Sousanis, N. (2015). Unflattening. Harvard University Press.
” … In mistaking their [language’s] boundaries for reality … ”
Wonderful, thank you!
Thank you. And so spins off a Sunday morning reflection . . .
We give so much weight to analytic thought, even though it is the tip of the iceberg.
So creativity feels transgressive.
“He spoke the incarnation, and then so was born the Son.” (see “The Final Word” by Michael Card, and John 1:1).Is it all language after all?
“All things were made by him, and without him was not any thing made that was made.”
Is this life, the Plan, Jesus Christ as God in flesh, best understood as a creative act. Not inevitable. Not mechanical. Not logical. But a new thing in the universe?
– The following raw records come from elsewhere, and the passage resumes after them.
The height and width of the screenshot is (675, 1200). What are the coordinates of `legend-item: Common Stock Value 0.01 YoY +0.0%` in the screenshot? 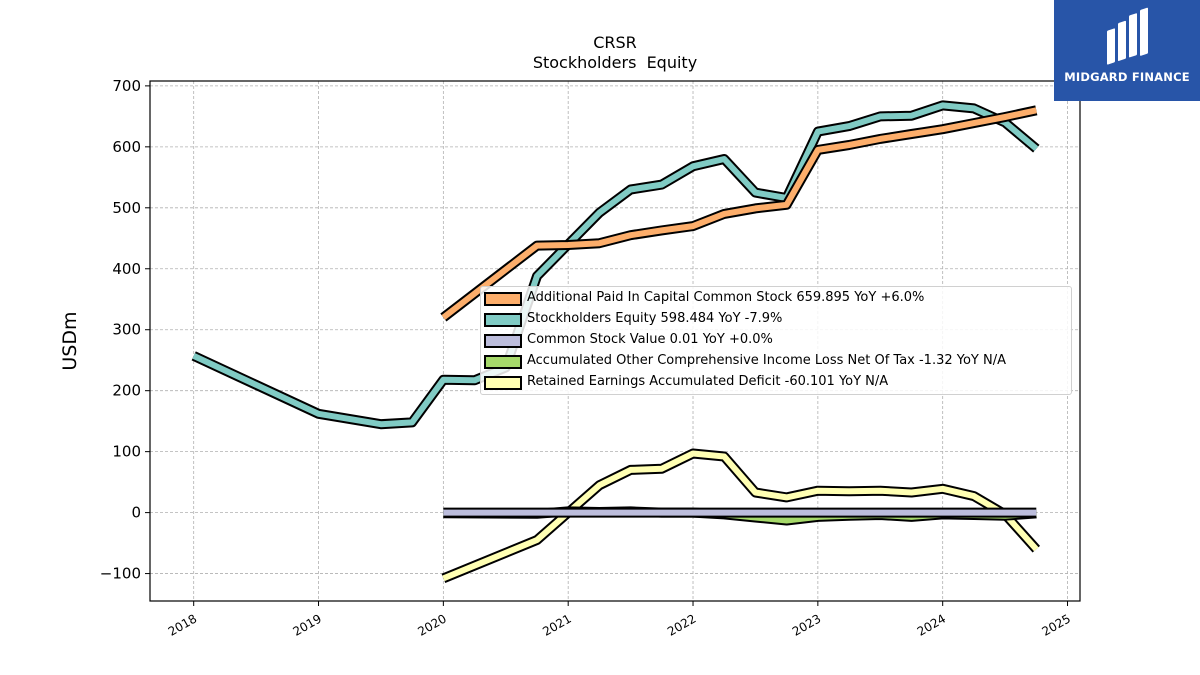 It's located at (777, 341).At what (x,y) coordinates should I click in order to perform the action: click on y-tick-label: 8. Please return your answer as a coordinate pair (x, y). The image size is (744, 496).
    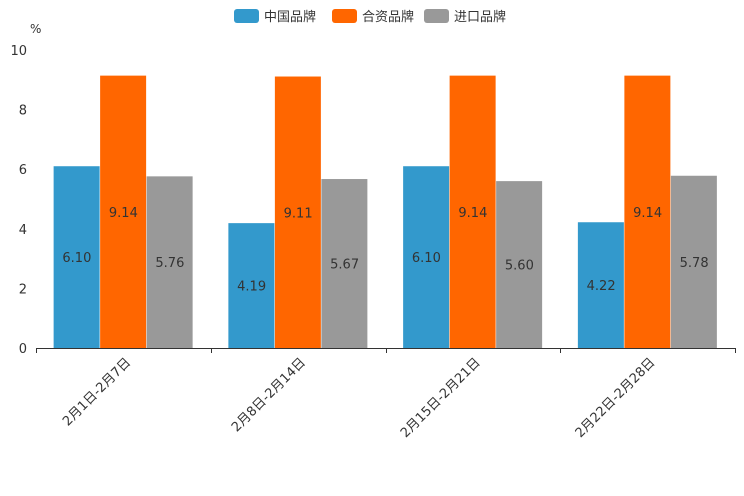
    Looking at the image, I should click on (23, 112). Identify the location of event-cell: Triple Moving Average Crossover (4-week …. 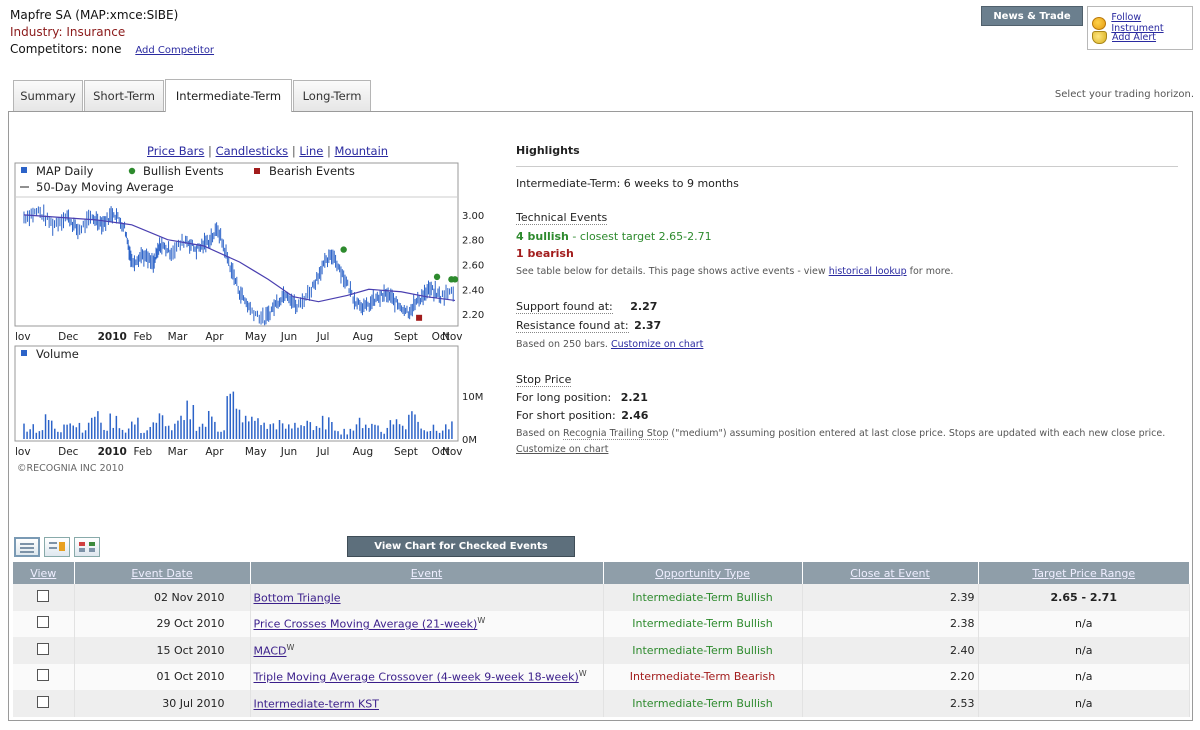
(427, 676).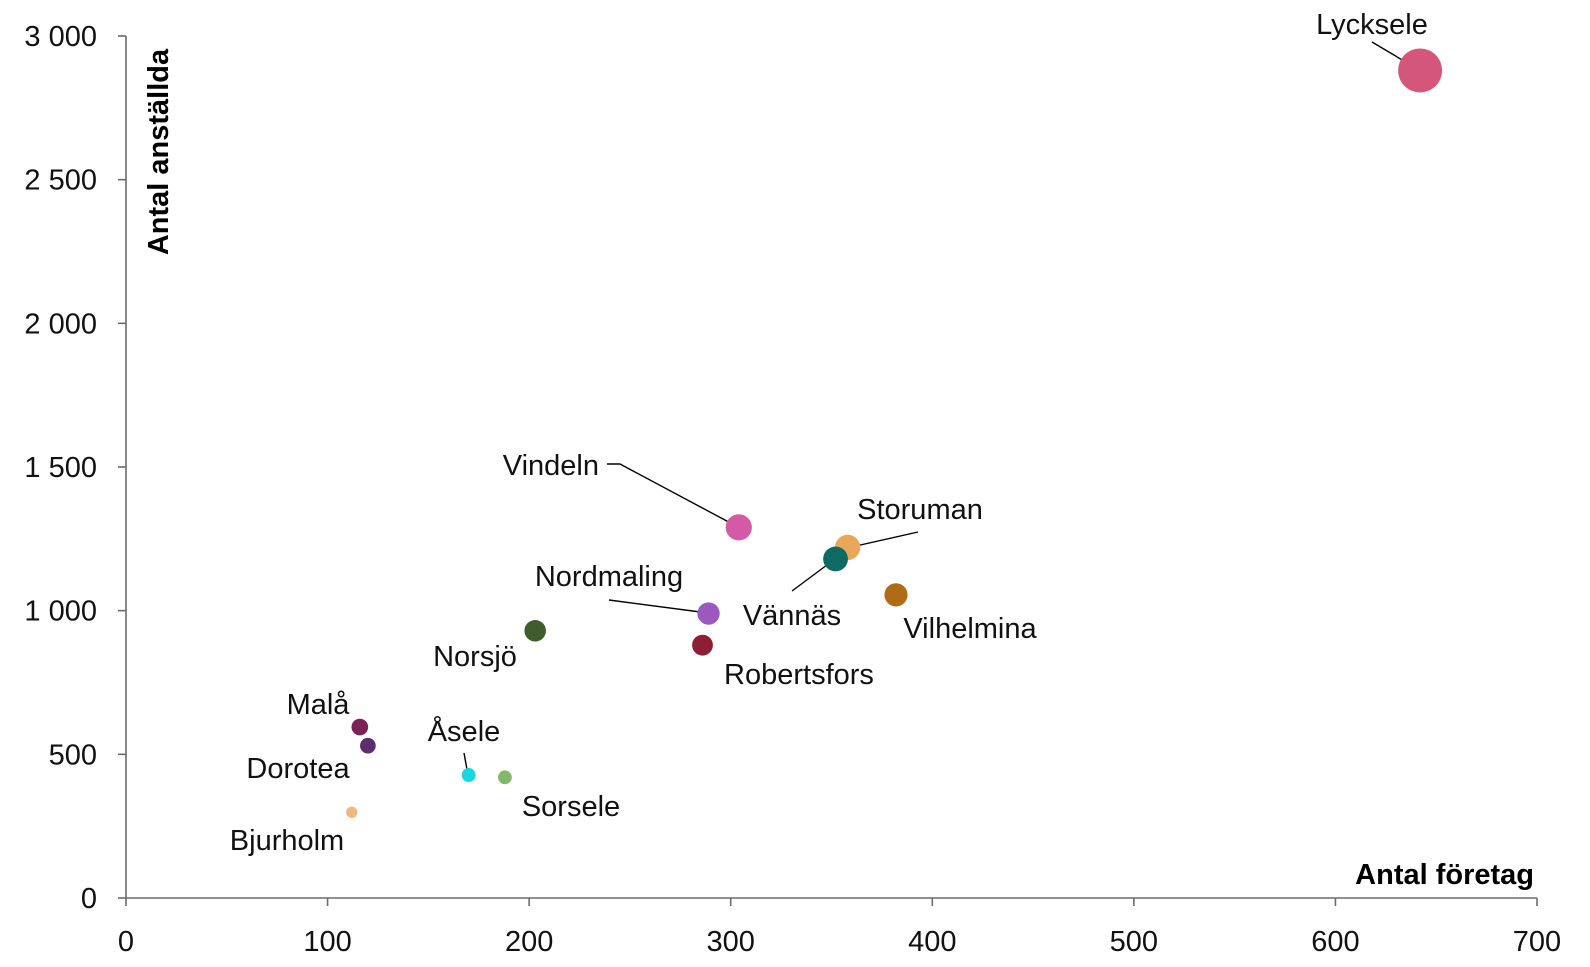  Describe the element at coordinates (792, 616) in the screenshot. I see `label-vannas: Vännäs` at that location.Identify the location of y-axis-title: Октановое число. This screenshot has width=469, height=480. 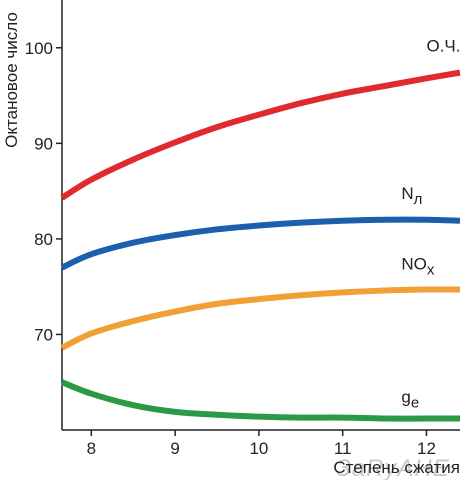
(12, 80).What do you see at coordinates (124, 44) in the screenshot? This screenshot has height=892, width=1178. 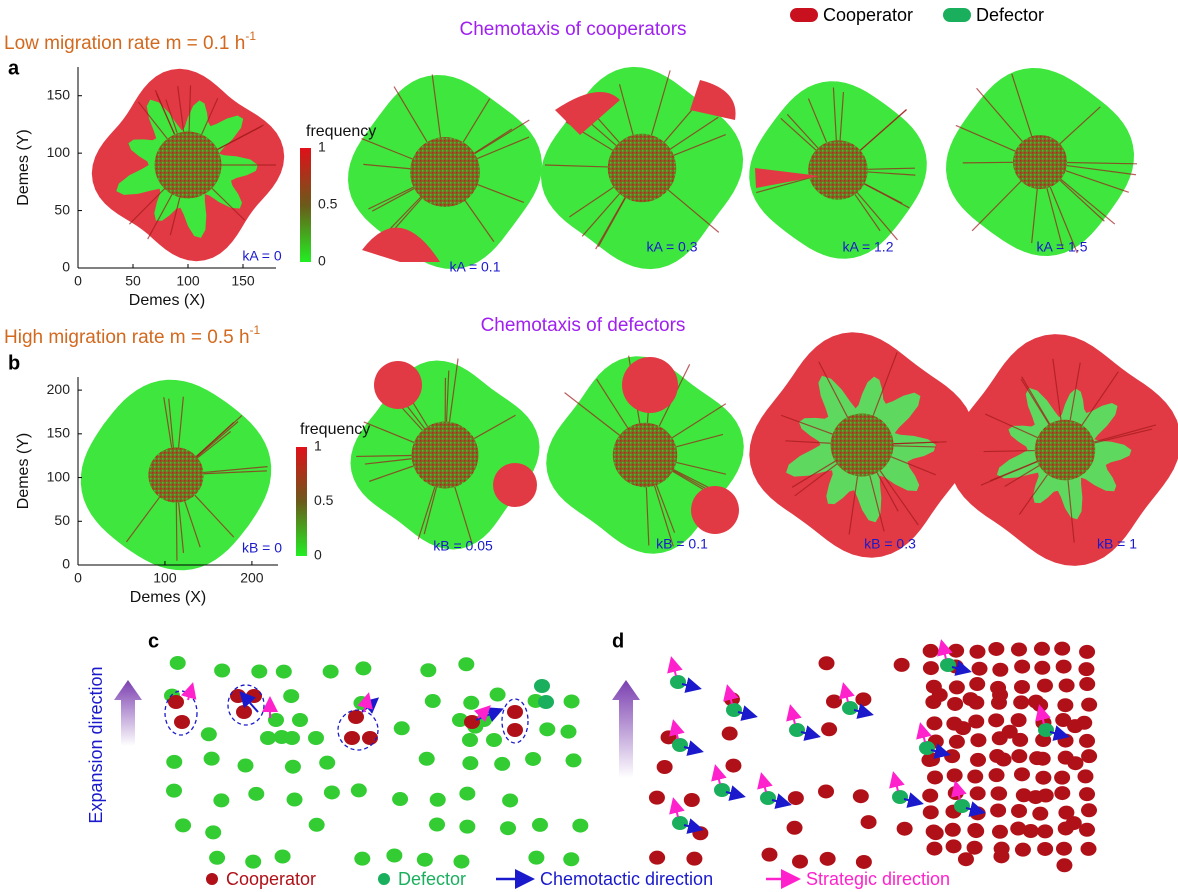 I see `heading-text: Low migration rate m = 0.1 h` at bounding box center [124, 44].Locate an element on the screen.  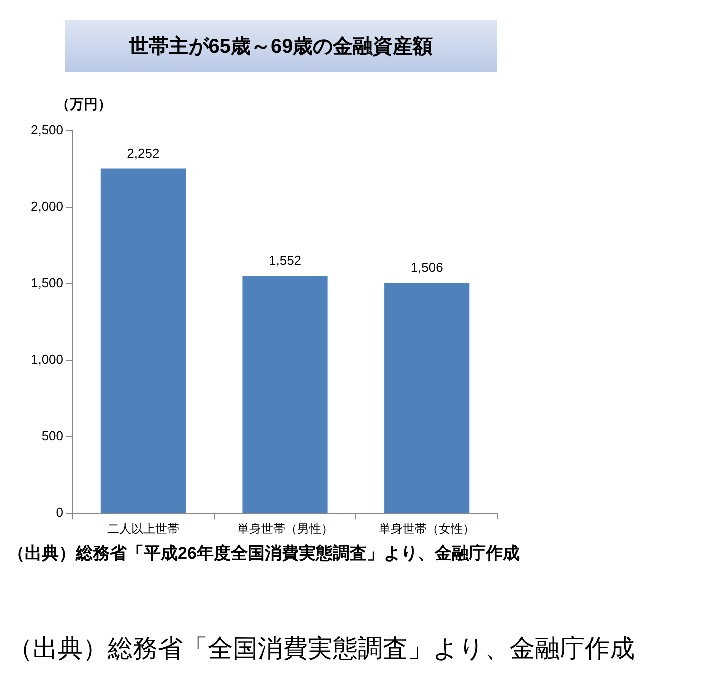
data-label: 1,506 is located at coordinates (427, 268).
Thanks for this, Steve. Jackie’s work is powerful. Anyone near Provo should hurry to Writ and Vision, where this show is up through the end of the month.
“I propose an art that is not private property; an art that will make other artists aware of their real duty as human beings. I propose an art that is not only an inspiration and an education, but also an art form that is aggressive and hostile toward present bourgeois standards. I do not believe in “quality” because it is only a monstrous device by which those who can afford “quality” rule those who cannot. “Quality” benefits collectors and museums, not artists, it enslaves artists. I would like to see “quality” replaced with quantity- in a true dialectical fashion. This will devaluate the art object and make masterpieces obsolete; there will thus be nothing really unique in art and, hopefully, no art history as we know it presently. For Chicanos, and all working class people, art must be more than just a matter of cultural identity, it must be destructive (better here than on the street).” CARLOS ALMATAZ Notes on an Aesthetic Alternative” 1974.
I love the interdisciplinary aspect of this discussion of works of art. What you bring from your work on novelty, Steve, makes good sense when thinking about art. And your thoughts about art make good sense when thinking about Biological novelty. Thank you.